Note: The graph shows mathematical ideals - perfect curves with infinite precision. Real-world applications may have imperfections.

Visual Accessibility:
  • Dark mode: Available via moon icon in options - reduces eye strain
  • Color contrast: Graph uses high-contrast colors against light/dark background
  • Graph labels: All key points are labeled with coordinates
  • Zoom controls: Allow users to enlarge graph details
Navigation and Interaction:
  • Keyboard navigation supported for all controls
  • Clear visual feedback on button clicks and selections
  • Consistent layout and predictable behavior
  • Error messages in plain language
Content Accessibility:
  • Mathematical formulas rendered using MathJax for screen reader compatibility
  • Alternative text descriptions for graphical elements
  • Structured content with clear headings
  • Multiple representation modes: equations, parameters, graphs, steps

Learning diversity support: The tool provides visual, numerical, and algebraic representations simultaneously, supporting different learning styles.

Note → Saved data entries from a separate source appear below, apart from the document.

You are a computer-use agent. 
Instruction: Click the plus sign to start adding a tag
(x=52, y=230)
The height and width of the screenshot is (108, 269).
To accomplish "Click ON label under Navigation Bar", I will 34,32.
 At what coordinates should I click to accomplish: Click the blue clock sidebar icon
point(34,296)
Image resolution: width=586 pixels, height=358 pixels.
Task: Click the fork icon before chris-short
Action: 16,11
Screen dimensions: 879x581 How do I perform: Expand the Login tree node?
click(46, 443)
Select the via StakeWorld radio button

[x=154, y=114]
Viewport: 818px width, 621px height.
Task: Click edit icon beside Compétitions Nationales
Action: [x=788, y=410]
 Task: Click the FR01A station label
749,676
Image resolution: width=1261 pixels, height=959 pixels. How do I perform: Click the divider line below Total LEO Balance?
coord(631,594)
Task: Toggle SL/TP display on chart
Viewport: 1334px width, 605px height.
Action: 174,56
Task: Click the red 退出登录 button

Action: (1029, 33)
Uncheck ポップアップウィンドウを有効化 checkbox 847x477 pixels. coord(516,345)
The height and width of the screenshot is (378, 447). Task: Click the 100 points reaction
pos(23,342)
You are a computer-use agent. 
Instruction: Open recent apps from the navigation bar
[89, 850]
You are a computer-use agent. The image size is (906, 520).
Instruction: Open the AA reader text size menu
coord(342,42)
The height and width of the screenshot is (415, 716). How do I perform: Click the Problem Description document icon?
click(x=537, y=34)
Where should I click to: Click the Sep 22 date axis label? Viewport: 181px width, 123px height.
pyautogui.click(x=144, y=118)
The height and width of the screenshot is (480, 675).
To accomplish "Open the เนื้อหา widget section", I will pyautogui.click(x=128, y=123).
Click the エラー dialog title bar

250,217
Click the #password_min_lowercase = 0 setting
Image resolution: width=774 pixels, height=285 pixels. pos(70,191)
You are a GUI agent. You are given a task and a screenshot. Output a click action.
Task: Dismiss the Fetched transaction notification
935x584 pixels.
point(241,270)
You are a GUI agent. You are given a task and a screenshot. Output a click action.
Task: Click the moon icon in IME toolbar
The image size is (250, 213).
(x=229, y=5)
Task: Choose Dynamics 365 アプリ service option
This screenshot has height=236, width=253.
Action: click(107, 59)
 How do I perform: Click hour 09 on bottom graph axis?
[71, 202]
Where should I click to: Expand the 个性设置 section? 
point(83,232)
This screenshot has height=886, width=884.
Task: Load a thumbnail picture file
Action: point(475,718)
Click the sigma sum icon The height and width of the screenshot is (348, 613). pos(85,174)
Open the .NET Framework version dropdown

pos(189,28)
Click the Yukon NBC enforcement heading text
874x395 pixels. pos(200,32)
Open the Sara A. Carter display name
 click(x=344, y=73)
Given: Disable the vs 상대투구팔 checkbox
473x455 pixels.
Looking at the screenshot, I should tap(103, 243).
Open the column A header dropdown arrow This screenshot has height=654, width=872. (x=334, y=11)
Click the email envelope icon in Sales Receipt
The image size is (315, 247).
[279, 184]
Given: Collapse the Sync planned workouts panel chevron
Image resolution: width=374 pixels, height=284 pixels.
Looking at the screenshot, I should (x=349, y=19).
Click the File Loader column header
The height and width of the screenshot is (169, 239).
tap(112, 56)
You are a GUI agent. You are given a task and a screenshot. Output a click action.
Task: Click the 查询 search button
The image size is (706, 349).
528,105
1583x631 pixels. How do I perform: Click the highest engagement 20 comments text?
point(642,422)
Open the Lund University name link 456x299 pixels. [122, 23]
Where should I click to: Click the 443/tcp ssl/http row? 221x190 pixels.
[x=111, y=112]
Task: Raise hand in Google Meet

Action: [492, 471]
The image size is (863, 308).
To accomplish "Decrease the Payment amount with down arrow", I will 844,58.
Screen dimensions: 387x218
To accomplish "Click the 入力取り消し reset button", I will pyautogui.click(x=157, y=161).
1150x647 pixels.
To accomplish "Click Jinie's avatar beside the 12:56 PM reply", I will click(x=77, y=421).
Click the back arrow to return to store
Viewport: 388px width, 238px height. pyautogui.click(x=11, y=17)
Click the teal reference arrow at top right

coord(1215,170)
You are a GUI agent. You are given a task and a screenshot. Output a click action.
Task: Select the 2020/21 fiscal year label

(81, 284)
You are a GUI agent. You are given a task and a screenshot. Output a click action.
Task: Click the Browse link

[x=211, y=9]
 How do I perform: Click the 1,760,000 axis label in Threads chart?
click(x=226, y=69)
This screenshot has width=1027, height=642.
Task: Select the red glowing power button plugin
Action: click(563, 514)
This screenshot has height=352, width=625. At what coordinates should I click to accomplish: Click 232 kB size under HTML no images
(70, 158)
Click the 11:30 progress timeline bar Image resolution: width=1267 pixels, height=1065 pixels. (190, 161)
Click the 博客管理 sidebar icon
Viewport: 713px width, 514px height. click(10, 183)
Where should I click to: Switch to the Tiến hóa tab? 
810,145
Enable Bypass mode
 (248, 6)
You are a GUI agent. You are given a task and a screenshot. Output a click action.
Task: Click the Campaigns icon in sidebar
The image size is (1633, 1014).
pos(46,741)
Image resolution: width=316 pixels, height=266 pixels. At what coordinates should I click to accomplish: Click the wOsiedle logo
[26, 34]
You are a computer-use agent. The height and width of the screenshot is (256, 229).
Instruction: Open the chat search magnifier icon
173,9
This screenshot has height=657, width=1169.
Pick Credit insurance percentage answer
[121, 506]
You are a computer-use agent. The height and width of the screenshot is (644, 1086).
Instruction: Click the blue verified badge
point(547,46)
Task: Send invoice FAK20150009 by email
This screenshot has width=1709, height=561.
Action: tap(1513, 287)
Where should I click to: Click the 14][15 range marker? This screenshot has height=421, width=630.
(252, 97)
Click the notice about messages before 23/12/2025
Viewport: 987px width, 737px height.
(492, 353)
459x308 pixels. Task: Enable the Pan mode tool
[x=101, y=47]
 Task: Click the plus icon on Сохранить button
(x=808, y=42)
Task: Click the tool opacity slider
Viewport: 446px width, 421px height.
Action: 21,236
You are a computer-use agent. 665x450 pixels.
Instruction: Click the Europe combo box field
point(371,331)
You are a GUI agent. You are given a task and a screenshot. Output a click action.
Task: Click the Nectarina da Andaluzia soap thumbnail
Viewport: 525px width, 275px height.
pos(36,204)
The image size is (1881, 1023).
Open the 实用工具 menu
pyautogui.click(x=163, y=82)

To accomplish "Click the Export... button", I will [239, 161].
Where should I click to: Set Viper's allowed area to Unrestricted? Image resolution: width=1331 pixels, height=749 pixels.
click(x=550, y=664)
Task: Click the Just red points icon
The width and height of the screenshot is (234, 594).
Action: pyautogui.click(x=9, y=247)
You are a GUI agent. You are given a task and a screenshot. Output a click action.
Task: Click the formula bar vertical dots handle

Current Version: January 2026

Core Features:

  • Four conic section types: circle, ellipse, parabola, hyperbola
  • Three input methods: general form, standard form, geometric properties
  • Interactive graphing with zoom and pan controls
  • Step-by-step algebraic solutions
  • Parameter calculation and display
  • Export to PDF and image formats
  • Dark/light mode toggle
Mathematical Capabilities:
  • General form equation parsing and classification
  • Completing the square algorithm
  • Parameter extraction from standard form
  • Geometric property calculations (foci, vertices, asymptotes, etc.)
  • Graph plotting using parametric and explicit equations
Technical Details:
  • Pure client-side JavaScript - no server calculation needed
  • Uses HTML5 Canvas for graphing
  • MathJax integration for mathematical notation
  • Bootstrap 5 for responsive design
  • No external dependencies except CDN libraries

Educational Focus: This version emphasizes clarity, step-by-step explanations, and multiple representation modes to support geometry education.